▸ Exercise input:
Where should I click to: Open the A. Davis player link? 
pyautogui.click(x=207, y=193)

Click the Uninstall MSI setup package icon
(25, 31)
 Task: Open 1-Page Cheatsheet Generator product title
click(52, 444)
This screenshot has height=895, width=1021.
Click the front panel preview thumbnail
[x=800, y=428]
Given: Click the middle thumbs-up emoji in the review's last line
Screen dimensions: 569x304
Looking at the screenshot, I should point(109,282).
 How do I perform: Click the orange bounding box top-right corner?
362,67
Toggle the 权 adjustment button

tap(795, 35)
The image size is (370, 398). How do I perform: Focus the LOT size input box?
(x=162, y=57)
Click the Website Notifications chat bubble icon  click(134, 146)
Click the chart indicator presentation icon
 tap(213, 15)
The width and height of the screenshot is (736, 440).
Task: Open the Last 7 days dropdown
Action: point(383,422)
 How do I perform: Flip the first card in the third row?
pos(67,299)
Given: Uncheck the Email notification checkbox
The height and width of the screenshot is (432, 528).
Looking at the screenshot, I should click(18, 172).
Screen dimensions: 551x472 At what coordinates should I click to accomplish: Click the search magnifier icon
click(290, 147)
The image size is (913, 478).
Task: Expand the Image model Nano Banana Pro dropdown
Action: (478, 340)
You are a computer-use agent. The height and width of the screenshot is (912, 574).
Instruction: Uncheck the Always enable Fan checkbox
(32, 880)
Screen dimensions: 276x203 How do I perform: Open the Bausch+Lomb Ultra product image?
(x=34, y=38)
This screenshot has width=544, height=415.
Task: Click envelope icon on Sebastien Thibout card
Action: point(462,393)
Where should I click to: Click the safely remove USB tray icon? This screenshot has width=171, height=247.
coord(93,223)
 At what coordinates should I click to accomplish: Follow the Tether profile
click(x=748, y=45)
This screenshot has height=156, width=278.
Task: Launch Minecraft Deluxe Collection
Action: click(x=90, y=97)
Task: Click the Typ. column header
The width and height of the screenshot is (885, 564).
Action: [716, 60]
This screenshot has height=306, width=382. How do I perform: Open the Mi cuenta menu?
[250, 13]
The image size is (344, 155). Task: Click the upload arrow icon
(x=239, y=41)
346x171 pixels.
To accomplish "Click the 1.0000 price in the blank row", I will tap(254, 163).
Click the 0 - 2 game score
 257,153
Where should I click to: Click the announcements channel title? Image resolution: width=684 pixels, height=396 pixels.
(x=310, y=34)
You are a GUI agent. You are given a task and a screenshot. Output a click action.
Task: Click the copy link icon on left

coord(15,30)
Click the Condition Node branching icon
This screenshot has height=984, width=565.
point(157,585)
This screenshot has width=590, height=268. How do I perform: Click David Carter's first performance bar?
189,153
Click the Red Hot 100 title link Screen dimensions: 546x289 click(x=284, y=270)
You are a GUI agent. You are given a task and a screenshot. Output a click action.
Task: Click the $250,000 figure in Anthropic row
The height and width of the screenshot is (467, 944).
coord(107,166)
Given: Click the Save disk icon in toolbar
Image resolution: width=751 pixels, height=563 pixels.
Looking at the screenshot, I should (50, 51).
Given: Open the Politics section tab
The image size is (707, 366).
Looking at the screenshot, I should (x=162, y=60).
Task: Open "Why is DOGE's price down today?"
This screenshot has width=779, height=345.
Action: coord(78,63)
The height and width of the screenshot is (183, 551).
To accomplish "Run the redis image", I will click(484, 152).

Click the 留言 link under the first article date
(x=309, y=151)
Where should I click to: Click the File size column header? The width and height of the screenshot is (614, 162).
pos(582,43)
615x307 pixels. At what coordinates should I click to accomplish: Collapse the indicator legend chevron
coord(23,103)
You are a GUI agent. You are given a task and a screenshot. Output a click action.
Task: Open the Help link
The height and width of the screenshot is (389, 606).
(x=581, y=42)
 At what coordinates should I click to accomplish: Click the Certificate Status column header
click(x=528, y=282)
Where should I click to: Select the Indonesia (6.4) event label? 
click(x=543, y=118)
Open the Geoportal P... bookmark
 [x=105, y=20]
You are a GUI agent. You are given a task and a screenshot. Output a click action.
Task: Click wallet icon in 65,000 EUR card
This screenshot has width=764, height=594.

▸ Work to be completed: Report the number of lines in the listing that include the string "price"; give nothing but the number.

▸ Response to the exercise: 2